Screen Media opened a theatrical distribution division to release six films annually, with Bickford Shmeckler's Cool Ideas scheduled for release in May 2007. It was assigned an R rating in April 2007 by the Motion Picture Association. Lightning Entertainment distributed the film outside the U.S.

===Home Media===
It was released on DVD by Universal Pictures in widescreen format with both Dolby 5.1 and Dolby 2.0 surround sound. The DVD contained a short documentary about Lew, revealing his ALS diagnosis as well as stating that Bickford Shmeckler's Cool Ideas was his first film. The DVD release ran 80 minutes. Marketing involved the Dungeons & Dragons community.

==Reception==
===Critical reception===
Eric D. Snider gave the film a C+. Snider was pleased with Fugit's acting, but felt that the film became too engrossed in Bickford's "fretting," causing it to lose momentum. Marrit Ingman, in a brief review for The Austin Chronicle, also praised Fugit's acting. Ingman found the role of Sarah Witt to be "underwritten" and noted that there is nothing truly insightful in the film, yet enjoyed the film's "heart."

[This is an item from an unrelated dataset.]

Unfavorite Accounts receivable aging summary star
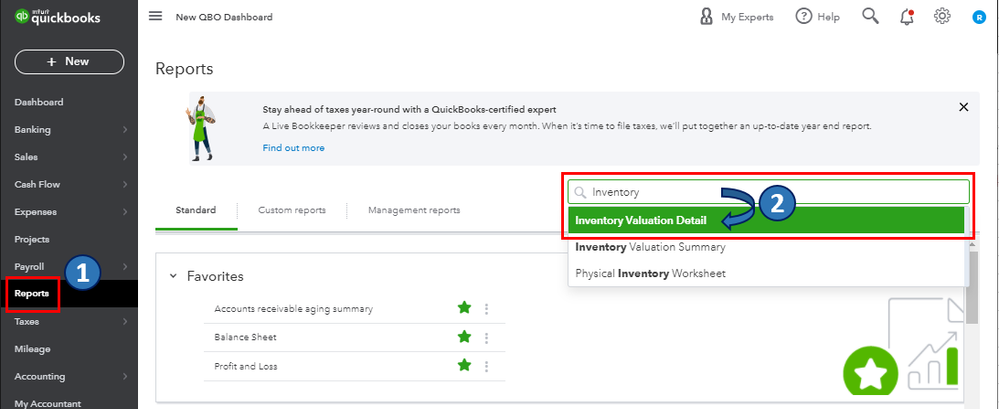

Scott Weinberg of efilmcritic.com rated the film five stars, praising Lew, Fugit, and Wilde. Weinberg also found Matthew Lillard's performance amusing, noting that the character role worked to make him "sympathetic." Weinberg was impressed with the cinematography as well.

===DVD critical reception===
VideoHound's Golden Movie Retriever rated the film two stars out of four, stating briefly that it contains more themes than generally expected of a "raunchy college romp." Sean Axmaker, writing for MSN Movies, found the script and direction lacking.

Nick Lyons of DVD Talk did not recommend the film. Lyons found the story to be "aimless" and did not like Bickford Shmeckler as a character. Lyons also felt Matthew Lillard's performance hindered the story, though he did enjoy John Cho's character. He rated the video quality at a four; the audio at a three, stating that the Dolby 5.1 track sounded muffled at times; the extras a three; and both content and replayability a two, all out of five stars.

David Cornelius of efilmcritic.com rated it four stars, commenting that the main character's name was "the only mistake" Lew made in the film. Cornelius found Wilde's performance notable, as he described the role as "flat" but noted that Wilde was able to make the character interesting. Cornelius enjoyed the other performances as well, specifically Fugit. He called Lillard's performance "bright." Cornelius also praised the producers for committing to donating their proceeds as well as a portion of the production studio's revenue to ALS charities.

===Accolades===
Olivia Wilde won Best Actress at The Comedy Festival.